After a long stressful day, I might want to catch up on sleep with a nap. I ate dinner quickly, with the deep-seated wish to sit and hear a dhamma talk. I need those naps, to let my brain recover. Busy all day with fixing my house, just to keep it together, sadly not some glamorous project. More headaches, about other items that need to be done, unveiling themselves in the process on doing the first thing. I have to constantly watch my thinking mind and notice if I feel overwhelmed and desiring to gather up more fictitious worry. Let’s take an unpleasant feeling and ramp it up some to make it totally insurmountable! All of a sudden I want a tiny rental apt, and be working on reading instead of fixing.
So, I finally decide to let go, I have done enough in this day, and you know there will always be more undone in life. I really have to let it go from using it as a gage to feel accomplished and then hopefully happy. Postponing happiness until one thing or another is done. Jeez, that really is a stupid way to lead life. Happiness can be all the time when you accept life as it is. Good or difficult.

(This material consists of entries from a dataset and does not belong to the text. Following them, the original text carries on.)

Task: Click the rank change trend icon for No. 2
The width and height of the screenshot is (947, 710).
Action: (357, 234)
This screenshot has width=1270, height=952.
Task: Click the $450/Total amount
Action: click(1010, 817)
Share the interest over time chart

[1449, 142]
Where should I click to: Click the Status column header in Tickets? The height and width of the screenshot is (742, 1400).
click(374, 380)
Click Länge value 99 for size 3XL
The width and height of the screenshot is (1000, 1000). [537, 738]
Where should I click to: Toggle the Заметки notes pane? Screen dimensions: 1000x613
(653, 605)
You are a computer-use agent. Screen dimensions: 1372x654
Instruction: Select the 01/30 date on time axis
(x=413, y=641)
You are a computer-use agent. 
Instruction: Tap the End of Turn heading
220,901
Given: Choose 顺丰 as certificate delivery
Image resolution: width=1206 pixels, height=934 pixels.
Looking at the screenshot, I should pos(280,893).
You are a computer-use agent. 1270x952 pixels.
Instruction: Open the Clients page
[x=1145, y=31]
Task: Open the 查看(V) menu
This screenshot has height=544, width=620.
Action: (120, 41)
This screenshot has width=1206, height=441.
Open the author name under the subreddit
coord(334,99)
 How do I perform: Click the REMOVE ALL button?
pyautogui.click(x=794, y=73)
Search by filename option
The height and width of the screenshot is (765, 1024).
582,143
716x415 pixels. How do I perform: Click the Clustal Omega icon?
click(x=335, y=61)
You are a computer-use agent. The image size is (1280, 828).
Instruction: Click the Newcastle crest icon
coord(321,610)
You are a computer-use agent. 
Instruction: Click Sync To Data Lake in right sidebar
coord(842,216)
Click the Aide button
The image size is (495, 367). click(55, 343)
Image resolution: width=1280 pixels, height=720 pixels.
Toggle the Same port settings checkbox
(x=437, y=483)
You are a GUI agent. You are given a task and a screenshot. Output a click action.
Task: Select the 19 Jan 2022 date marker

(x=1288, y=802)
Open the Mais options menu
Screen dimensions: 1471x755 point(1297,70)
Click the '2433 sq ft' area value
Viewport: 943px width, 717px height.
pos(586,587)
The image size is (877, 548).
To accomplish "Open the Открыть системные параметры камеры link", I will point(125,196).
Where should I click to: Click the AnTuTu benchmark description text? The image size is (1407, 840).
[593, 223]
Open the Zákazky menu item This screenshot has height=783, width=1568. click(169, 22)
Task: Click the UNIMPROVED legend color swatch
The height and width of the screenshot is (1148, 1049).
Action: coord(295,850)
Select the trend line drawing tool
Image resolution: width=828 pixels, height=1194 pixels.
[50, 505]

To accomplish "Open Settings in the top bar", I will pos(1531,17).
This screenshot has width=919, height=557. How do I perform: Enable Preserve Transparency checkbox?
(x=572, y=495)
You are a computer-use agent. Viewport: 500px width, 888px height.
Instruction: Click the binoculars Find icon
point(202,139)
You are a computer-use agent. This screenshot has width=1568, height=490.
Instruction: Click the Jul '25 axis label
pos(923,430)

I laid down on my couch and looked a my view, closed my eyes for a second or two, but knew the Vihara’s prayers and sit start at 7:30. Thinking, I am tired and should just stay home. This swirled over my tongue like a nice glass of wine. Then I just bolted up and got quickly ready to go as time was approaching. At my core was the knowledge that this path has provided real understanding and wisdom one does not get from a nap. So I gulped some black tea and took off. On the drive there, out of the blue, had memory stick flash about my friend who is much appreciated. No reason for this to come up, but it did generate a fast tear. I mentally said thanks for him and carried on, arriving a bit late. All the cushions were taken and a fellow sangha member quietly gave me one of hers.
I did not want to make too much noise, but not telling her I can do without. So, I just took the cushion with a smile and sat. In meditation, I contemplated the importance of sangha, and her kindness. Relaxing with a smile on my face, but later when I heard her move in discomfort, I quietly took the cushion out and passed back to her. No words said.